Although there remains a need to replicate our findings using a random assignment model with a larger sample size, we have found some degree of evidence that there may be a relationship between catastrophizing and central sensitization of pain. Additional effects may exist within a “high catastrophizer” subgroup, not captured here due to sample size and relatively low levels of catastrophizing. Future research could also investigate the impact of the catastrophizing induction on other QST measures not used in this study. It would be of particular interest to see if other tasks involving central modulation yield significance while other tasks involving other pain mechanisms do not, as our findings signal.

In future investigations, an inclusion of a final round of QST taking place a few hours after the experiment may reveal greater effects. Pilot data produced by Darnall et al. (2010) revealed that circulating proinflammatory cytokines were increasing 2.5 hours after the pain catastrophizing induction, thereby suggesting a formidable delay in biological response. As such, it is possible that our final QST measurement was conducted at an insufficient latency to produce biological changes that may subsequently modulate pain perception.

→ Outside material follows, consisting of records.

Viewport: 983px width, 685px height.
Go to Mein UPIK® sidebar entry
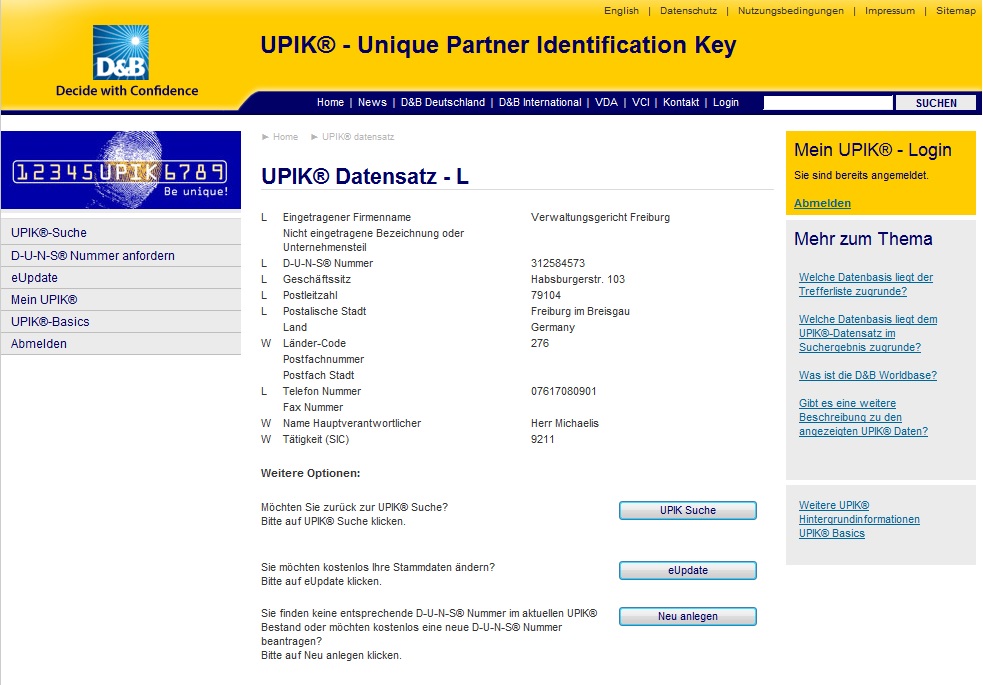coord(44,300)
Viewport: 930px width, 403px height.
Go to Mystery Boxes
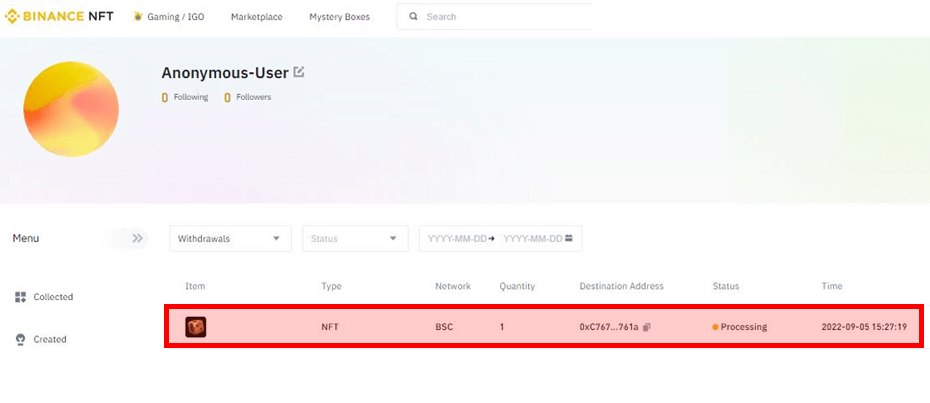[x=339, y=17]
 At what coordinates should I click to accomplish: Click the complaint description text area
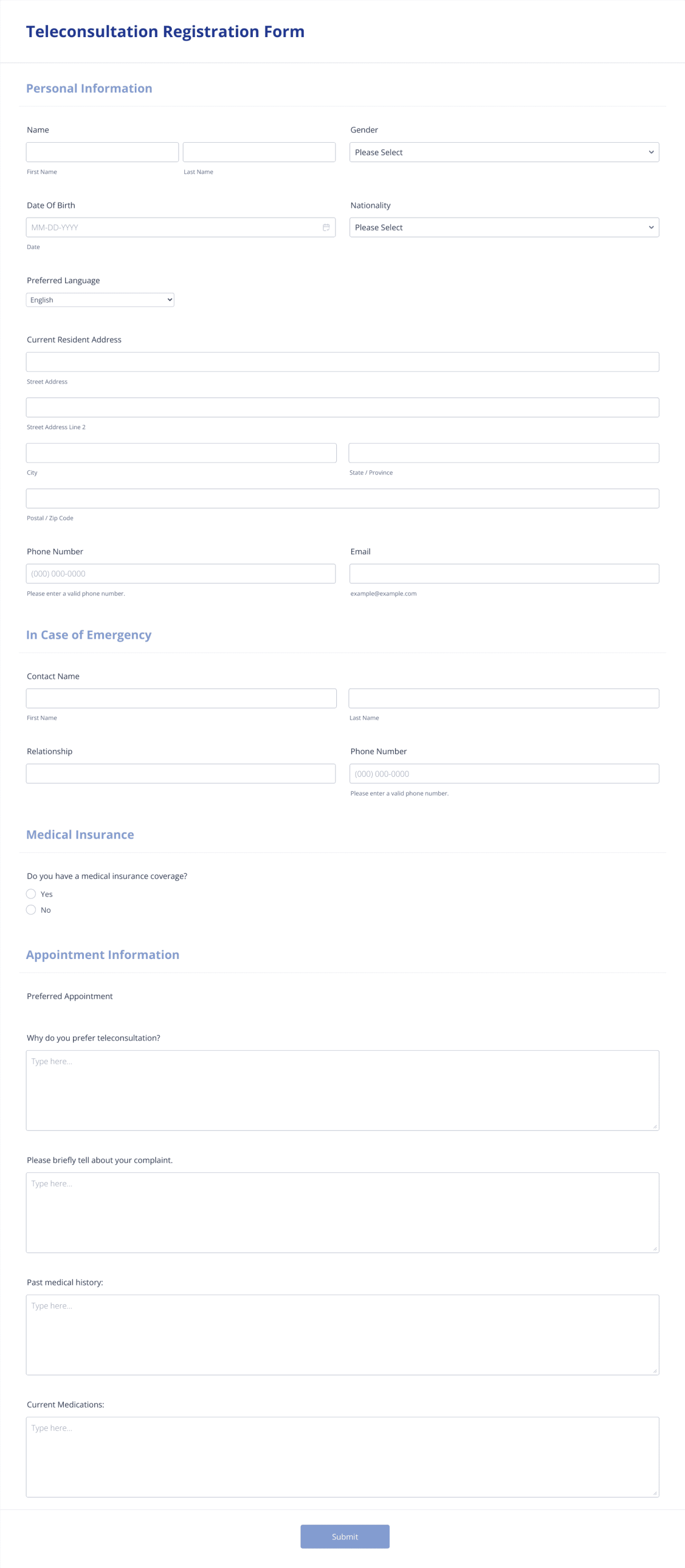342,1211
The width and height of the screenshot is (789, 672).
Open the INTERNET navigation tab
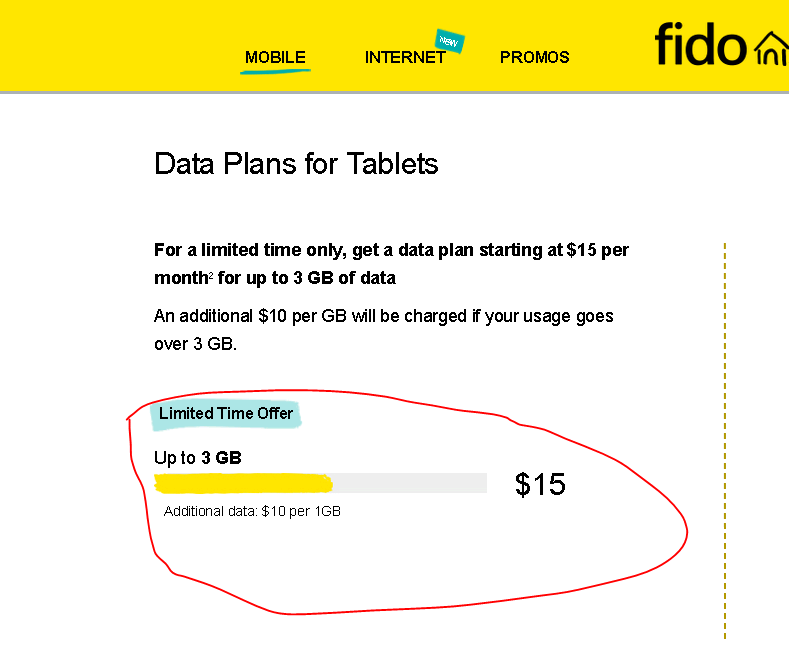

Finally, we recommend that future studies include male participants for a sex comparison given the documented sex differences in both catastrophizing tendencies and pain processing [31].

5. Conclusions

The prior literature examining the impact of catastrophizing on evoked pain are somewhat inconsistent and the relationship has rarely been examined in clinical populations. The results from our pilot study suggest that pain catastrophizing may be associated with heightened pain on some QST tasks but not others. The signals this study found for the mechanical allodynia task and the weighted pin task point towards a circulating theory that catastrophizing may contribute to chronic pain by functioning through central processing of pain by way of increased facilitation of nociceptive signals. Prior imaging work has shown that catastrophizing is linked to increased activation in cerebral regions responsible for anticipation, attentional, and emotional aspects of pain, including the medial frontal cortex, dorsolateral prefrontal cortex, anterior cingulate cortex, and insula, facilitating heightened pain processing [17, 45, 46]. Evidence suggests that the increased signaling in the brain in high catastrophizers may increase activity at the spinal cord level, leading to central sensitization and pain wind-up [46, 47]. Enhanced excitability in the central nervous system is regularly observed in people with chronic pain [41] and the investigation into what factors are influencing this dysregulation of pain modulation is important for understanding the chronification of pain and how to best treat it. This work points to the utilization of psychological modalities to prevent and treat central sensitization in chronic pain patients.

Competing Interests

All authors report no conflict of interests.

Acknowledgments

The authors acknowledge funding support from National Institutes of Health (NIH) National Center for Complementary and Integrative Health (NCCIH) R01AT008561 (Beth D. Darnall and Sean C. Mackey); NCCIH P01AT006651 (Sean C. Mackey) and P01AT006651S1 (Sean C. Mackey and Beth D. Darnall); NIH National Institute on Drug Abuse (NIDA) K24DA029262 (Sean C. Mackey); NIH Pain Consortium HHSN271201200728P (Sean C. Mackey); NIH 1K23DA031808-04 (Kevin A. Johnson); and the Chris Redlich Pain Research Endowment (Sean C. Mackey). Components of this work were presented as posters at the American Pain Society Annual Meeting 2016 and the American Academy of Pain Medicine Annual Meeting 2016.